======== INPUT MATERIAL ========

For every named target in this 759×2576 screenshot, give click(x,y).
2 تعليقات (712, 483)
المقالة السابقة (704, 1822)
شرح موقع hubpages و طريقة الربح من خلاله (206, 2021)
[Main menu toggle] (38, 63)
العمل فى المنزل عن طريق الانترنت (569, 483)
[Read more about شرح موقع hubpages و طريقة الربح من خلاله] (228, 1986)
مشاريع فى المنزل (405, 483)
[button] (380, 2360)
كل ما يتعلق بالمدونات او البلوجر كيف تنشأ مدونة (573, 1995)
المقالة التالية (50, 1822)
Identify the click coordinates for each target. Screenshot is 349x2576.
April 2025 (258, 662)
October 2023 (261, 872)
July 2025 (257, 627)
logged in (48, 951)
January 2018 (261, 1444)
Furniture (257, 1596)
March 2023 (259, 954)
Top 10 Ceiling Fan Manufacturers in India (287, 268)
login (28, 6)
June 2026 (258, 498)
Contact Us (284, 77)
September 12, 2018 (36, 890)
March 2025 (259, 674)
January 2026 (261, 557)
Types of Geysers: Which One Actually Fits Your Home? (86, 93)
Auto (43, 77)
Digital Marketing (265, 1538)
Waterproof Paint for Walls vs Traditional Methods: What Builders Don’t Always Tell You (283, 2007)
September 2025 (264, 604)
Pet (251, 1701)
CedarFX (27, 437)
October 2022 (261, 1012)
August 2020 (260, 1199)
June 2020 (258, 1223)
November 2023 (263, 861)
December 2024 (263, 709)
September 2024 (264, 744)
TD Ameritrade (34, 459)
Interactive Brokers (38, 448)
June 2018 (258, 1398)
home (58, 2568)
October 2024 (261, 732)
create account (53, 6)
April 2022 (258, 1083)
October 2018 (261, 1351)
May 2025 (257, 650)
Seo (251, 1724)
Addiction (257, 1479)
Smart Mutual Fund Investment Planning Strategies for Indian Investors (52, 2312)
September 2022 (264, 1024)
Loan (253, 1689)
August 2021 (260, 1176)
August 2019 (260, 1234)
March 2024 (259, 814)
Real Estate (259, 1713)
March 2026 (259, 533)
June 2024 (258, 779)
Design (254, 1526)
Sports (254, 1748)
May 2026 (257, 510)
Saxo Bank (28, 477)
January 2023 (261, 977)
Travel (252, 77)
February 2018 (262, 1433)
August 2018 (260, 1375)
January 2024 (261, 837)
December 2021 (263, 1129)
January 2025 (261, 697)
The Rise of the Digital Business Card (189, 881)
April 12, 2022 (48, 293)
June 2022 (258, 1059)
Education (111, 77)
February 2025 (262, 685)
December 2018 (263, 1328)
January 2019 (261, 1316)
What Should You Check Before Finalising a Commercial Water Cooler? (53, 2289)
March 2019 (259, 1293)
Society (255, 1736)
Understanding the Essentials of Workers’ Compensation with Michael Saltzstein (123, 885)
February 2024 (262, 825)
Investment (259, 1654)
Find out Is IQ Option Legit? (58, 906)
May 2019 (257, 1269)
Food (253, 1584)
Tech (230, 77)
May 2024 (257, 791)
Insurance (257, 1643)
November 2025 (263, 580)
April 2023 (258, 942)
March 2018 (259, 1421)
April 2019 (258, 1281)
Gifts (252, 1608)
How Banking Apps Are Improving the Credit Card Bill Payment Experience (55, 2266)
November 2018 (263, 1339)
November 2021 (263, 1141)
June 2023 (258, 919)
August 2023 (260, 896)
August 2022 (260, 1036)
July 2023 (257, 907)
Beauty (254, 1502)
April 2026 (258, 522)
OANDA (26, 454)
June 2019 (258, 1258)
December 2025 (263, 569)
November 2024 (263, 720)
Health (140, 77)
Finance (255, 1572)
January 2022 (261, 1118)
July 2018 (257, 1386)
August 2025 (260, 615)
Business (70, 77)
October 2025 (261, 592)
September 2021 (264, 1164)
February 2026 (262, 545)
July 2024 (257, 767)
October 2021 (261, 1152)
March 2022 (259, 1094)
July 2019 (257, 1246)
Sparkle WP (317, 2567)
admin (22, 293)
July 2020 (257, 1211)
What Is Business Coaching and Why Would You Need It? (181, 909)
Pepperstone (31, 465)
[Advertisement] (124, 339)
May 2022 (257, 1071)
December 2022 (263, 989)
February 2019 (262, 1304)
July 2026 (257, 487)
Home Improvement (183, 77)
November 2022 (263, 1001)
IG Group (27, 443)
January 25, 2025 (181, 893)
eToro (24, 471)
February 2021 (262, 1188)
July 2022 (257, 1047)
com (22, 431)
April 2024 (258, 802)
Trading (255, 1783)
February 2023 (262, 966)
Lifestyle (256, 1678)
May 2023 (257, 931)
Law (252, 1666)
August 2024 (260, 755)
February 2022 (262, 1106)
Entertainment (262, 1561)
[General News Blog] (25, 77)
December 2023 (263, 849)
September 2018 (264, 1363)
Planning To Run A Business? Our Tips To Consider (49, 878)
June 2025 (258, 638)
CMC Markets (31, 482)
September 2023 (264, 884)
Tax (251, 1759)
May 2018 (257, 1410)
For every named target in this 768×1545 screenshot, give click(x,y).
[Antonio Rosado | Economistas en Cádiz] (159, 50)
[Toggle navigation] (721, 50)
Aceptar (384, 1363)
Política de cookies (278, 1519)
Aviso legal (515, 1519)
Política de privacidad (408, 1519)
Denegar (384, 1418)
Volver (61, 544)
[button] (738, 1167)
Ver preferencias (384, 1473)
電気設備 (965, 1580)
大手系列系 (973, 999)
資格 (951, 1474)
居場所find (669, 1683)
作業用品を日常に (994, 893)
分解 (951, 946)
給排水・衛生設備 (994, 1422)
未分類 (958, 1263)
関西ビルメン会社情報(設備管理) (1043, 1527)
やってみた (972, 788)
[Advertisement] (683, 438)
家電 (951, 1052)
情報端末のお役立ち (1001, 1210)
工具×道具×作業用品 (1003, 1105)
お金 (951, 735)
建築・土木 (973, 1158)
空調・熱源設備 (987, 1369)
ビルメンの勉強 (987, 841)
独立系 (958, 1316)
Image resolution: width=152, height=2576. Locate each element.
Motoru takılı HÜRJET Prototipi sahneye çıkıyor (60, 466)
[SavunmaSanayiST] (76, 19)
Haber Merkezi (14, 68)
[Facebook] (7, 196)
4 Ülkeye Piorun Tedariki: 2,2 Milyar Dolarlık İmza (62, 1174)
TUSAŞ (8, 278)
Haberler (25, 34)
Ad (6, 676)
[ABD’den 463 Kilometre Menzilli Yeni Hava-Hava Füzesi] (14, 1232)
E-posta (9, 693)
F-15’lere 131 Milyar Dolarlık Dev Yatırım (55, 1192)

========

**ASSIGNMENT:** Could you please reproduce each record exactly, leaving nothing out?

**SOLUTION TO THIS EXERCISE:**
For every named target in this 759×2576 screenshot, give click(x,y).
2 تعليقات (712, 483)
المقالة السابقة (704, 1822)
شرح موقع hubpages و طريقة الربح من خلاله (206, 2021)
[Main menu toggle] (38, 63)
العمل فى المنزل عن طريق الانترنت (569, 483)
[Read more about شرح موقع hubpages و طريقة الربح من خلاله] (228, 1986)
مشاريع فى المنزل (405, 483)
[button] (380, 2360)
كل ما يتعلق بالمدونات او البلوجر كيف تنشأ مدونة (573, 1995)
المقالة التالية (50, 1822)
Identify the click coordinates for each target. Screenshot is 349x2576.
April 2025 (258, 662)
October 2023 (261, 872)
July 2025 (257, 627)
logged in (48, 951)
January 2018 (261, 1444)
Furniture (257, 1596)
March 2023 (259, 954)
Top 10 Ceiling Fan Manufacturers in India (287, 268)
login (28, 6)
June 2026 (258, 498)
Contact Us (284, 77)
September 12, 2018 (36, 890)
March 2025 (259, 674)
January 2026 (261, 557)
Types of Geysers: Which One Actually Fits Your Home? (86, 93)
Auto (43, 77)
Digital Marketing (265, 1538)
Waterproof Paint for Walls vs Traditional Methods: What Builders Don’t Always Tell You (283, 2007)
September 2025 (264, 604)
Pet (251, 1701)
CedarFX (27, 437)
October 2022 (261, 1012)
August 2020 (260, 1199)
June 2020 (258, 1223)
November 2023 (263, 861)
December 2024 (263, 709)
September 2024 (264, 744)
TD Ameritrade (34, 459)
Interactive Brokers (38, 448)
June 2018 (258, 1398)
home (58, 2568)
October 2024 (261, 732)
create account (53, 6)
April 2022 (258, 1083)
October 2018 (261, 1351)
May 2025 (257, 650)
Seo (251, 1724)
Addiction (257, 1479)
Smart Mutual Fund Investment Planning Strategies for Indian Investors (52, 2312)
September 2022 (264, 1024)
Loan (253, 1689)
August 2021 (260, 1176)
August 2019 (260, 1234)
March 2024 (259, 814)
Real Estate (259, 1713)
March 2026 (259, 533)
June 2024 (258, 779)
Design (254, 1526)
Sports (254, 1748)
May 2026 (257, 510)
Saxo Bank (28, 477)
January 2023 (261, 977)
Travel (252, 77)
February 2018 (262, 1433)
August 2018 (260, 1375)
January 2024 (261, 837)
December 2021 (263, 1129)
January 2025 (261, 697)
The Rise of the Digital Business Card (189, 881)
April 12, 2022 (48, 293)
June 2022 (258, 1059)
Education (111, 77)
February 2025 (262, 685)
December 2018 (263, 1328)
January 2019 (261, 1316)
What Should You Check Before Finalising a Commercial Water Cooler? (53, 2289)
March 2019 (259, 1293)
Society (255, 1736)
Understanding the Essentials of Workers’ Compensation with Michael Saltzstein (123, 885)
February 2024 (262, 825)
Investment (259, 1654)
Find out Is IQ Option Legit? (58, 906)
May 2019 (257, 1269)
Food (253, 1584)
Tech (230, 77)
May 2024 (257, 791)
Insurance (257, 1643)
November 2025 (263, 580)
April 2023 (258, 942)
March 2018 (259, 1421)
April 2019 (258, 1281)
Gifts (252, 1608)
How Banking Apps Are Improving the Credit Card Bill Payment Experience (55, 2266)
November 2018 (263, 1339)
November 2021 (263, 1141)
June 2023 (258, 919)
August 2023 (260, 896)
August 2022 (260, 1036)
July 2023 (257, 907)
Beauty (254, 1502)
April 2026 (258, 522)
OANDA (26, 454)
June 2019 (258, 1258)
December 2025 (263, 569)
November 2024 (263, 720)
Health (140, 77)
Finance (255, 1572)
January 2022 (261, 1118)
July 2018 (257, 1386)
August 2025 (260, 615)
Business (70, 77)
October 2025 (261, 592)
September 2021 (264, 1164)
February 2026 (262, 545)
July 2024 (257, 767)
October 2021 (261, 1152)
March 2022 (259, 1094)
July 2019 (257, 1246)
Sparkle WP (317, 2567)
admin (22, 293)
July 2020 (257, 1211)
What Is Business Coaching and Why Would You Need It? (181, 909)
Pepperstone (31, 465)
[Advertisement] (124, 339)
May 2022 (257, 1071)
December 2022 (263, 989)
February 2019 (262, 1304)
July 2026 (257, 487)
Home Improvement (183, 77)
November 2022 (263, 1001)
IG Group (27, 443)
January 25, 2025 (181, 893)
eToro (24, 471)
February 2021 (262, 1188)
July 2022 (257, 1047)
com (22, 431)
April 2024 (258, 802)
Trading (255, 1783)
February 2023 (262, 966)
Lifestyle (256, 1678)
May 2023 (257, 931)
Law (252, 1666)
August 2024 (260, 755)
February 2022 (262, 1106)
Entertainment (262, 1561)
[General News Blog] (25, 77)
December 2023 (263, 849)
September 2018 (264, 1363)
Planning To Run A Business? Our Tips To Consider (49, 878)
June 2025 (258, 638)
CMC Markets (31, 482)
September 2023 (264, 884)
Tax (251, 1759)
May 2018 (257, 1410)
For every named target in this 768×1545 screenshot, give click(x,y).
[Antonio Rosado | Economistas en Cádiz] (159, 50)
[Toggle navigation] (721, 50)
Aceptar (384, 1363)
Política de cookies (278, 1519)
Aviso legal (515, 1519)
Política de privacidad (408, 1519)
Denegar (384, 1418)
Volver (61, 544)
[button] (738, 1167)
Ver preferencias (384, 1473)
電気設備 (965, 1580)
大手系列系 (973, 999)
資格 (951, 1474)
居場所find (669, 1683)
作業用品を日常に (994, 893)
分解 (951, 946)
給排水・衛生設備 (994, 1422)
未分類 (958, 1263)
関西ビルメン会社情報(設備管理) (1043, 1527)
やってみた (972, 788)
[Advertisement] (683, 438)
家電 (951, 1052)
情報端末のお役立ち (1001, 1210)
工具×道具×作業用品 (1003, 1105)
お金 (951, 735)
建築・土木 (973, 1158)
空調・熱源設備 (987, 1369)
ビルメンの勉強 (987, 841)
独立系 (958, 1316)
Image resolution: width=152, height=2576. Locate each element.
Motoru takılı HÜRJET Prototipi sahneye çıkıyor (60, 466)
[SavunmaSanayiST] (76, 19)
Haber Merkezi (14, 68)
[Facebook] (7, 196)
4 Ülkeye Piorun Tedariki: 2,2 Milyar Dolarlık İmza (62, 1174)
TUSAŞ (8, 278)
Haberler (25, 34)
Ad (6, 676)
[ABD’den 463 Kilometre Menzilli Yeni Hava-Hava Füzesi] (14, 1232)
E-posta (9, 693)
F-15’lere 131 Milyar Dolarlık Dev Yatırım (55, 1192)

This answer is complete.